Alors ? Lecteurs, usagers, clients ? Non : Voisins !
Très bel article et quelle belle bibliothèque …. Cela fait rêver…Cela donne envie d’y rentrer, d’y flâner , de s’y asseoir…
Il y a beaucoup de belles « choses » dans cet article : relation de confiance,égaux,ouverture,convivialité… Merci Véronique pour ce partage!
Intéressant article!
par contre, si je vois bien, il faut tout le temps se baisser…pas follement pratique…
Est-ce qu’il ne vaut mieux pas se baisser plutôt que d’être écrasé par des murs de livres devant lesquels les personnes un peu timides ou mal à l’aise avec ceux-ci se sentent complètement étrangers ? Nous avons la chance aujourd’hui de pouvoir modifier l’image de la bibliothèque et de la tourner vers ce qui légitime son existence au sein d’une collectivité : ses publics et non pas ses collections (n’oublions pas que la majorité des statistiques annuelles portent sur le lectorat).

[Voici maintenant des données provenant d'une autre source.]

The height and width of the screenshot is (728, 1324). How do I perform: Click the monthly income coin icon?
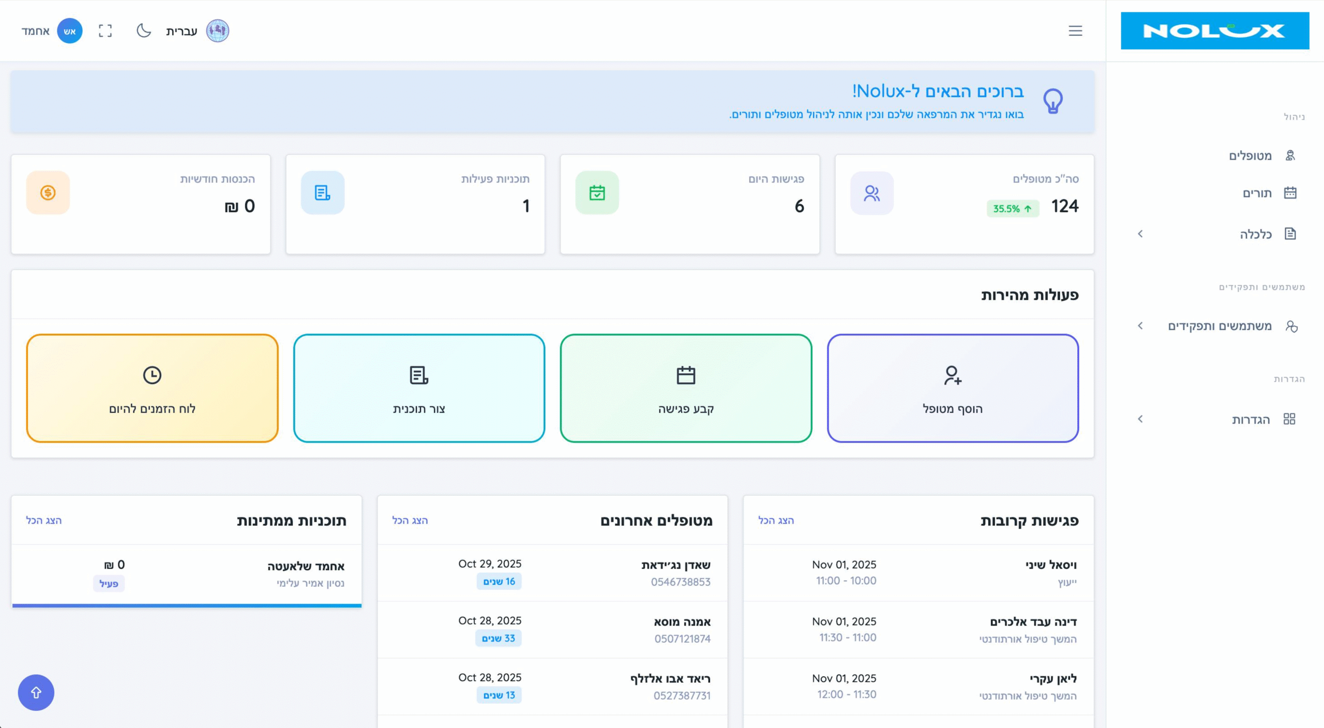48,193
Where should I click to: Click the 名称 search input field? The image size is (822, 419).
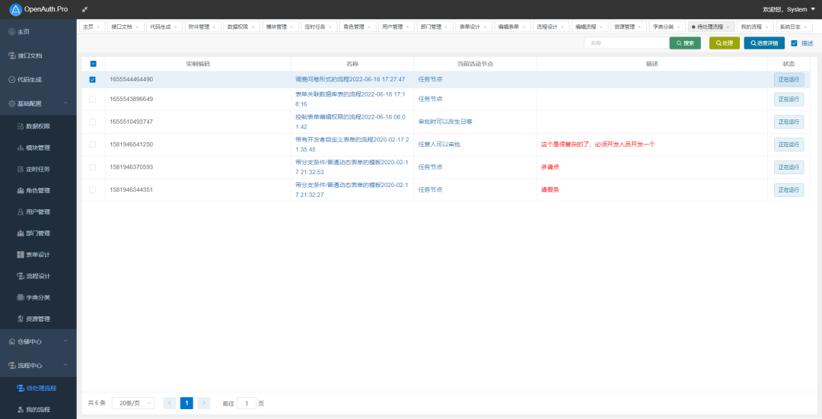pos(626,43)
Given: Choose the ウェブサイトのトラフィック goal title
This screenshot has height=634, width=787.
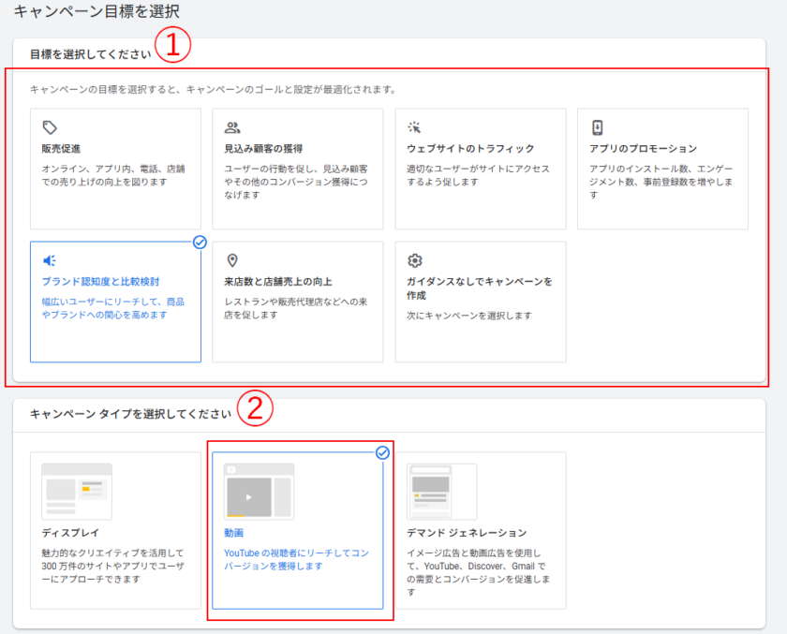Looking at the screenshot, I should (x=470, y=149).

Je sais aussi qu’il sera difficile pour certains lieux de changer radicalement l’aménagement mais l’exemple de la bibliothèque Louise Michel peut nous donner à réfléchir sur un futur possible.
Il faudra poser la question au public âgé. Il y a dix ans on nous disait de ne pas garnir le rayon du haut ni le rayon du bas. Et c’est exact que les lecteurs âgés ne peuvent pas se baisser. Les temps changent.
Dans mon esprit, les étagères basses n’ont pas pour but d’exclure le public âgé. Car je sais qu’il forme une partie importante de notre lectorat. Mais cela ne m’empêche pas de réfléchir sur la meilleure façon de proposer et surtout de présenter des ouvrages pour permettre au plus grand nombre de venir s’approprier le lieu bibliothèque. Et je suis convaincue que les murs de livres sont tout sauf accueillants.
Après, je suis persuadée que l’aménagement doit beaucoup à notre réalité de terrain. Cependant, plus qu’une question de hauteur d’étagère, c’est surtout la question de l’ouverture et de la facilité d’appropriation du lieu qui m’interpelle.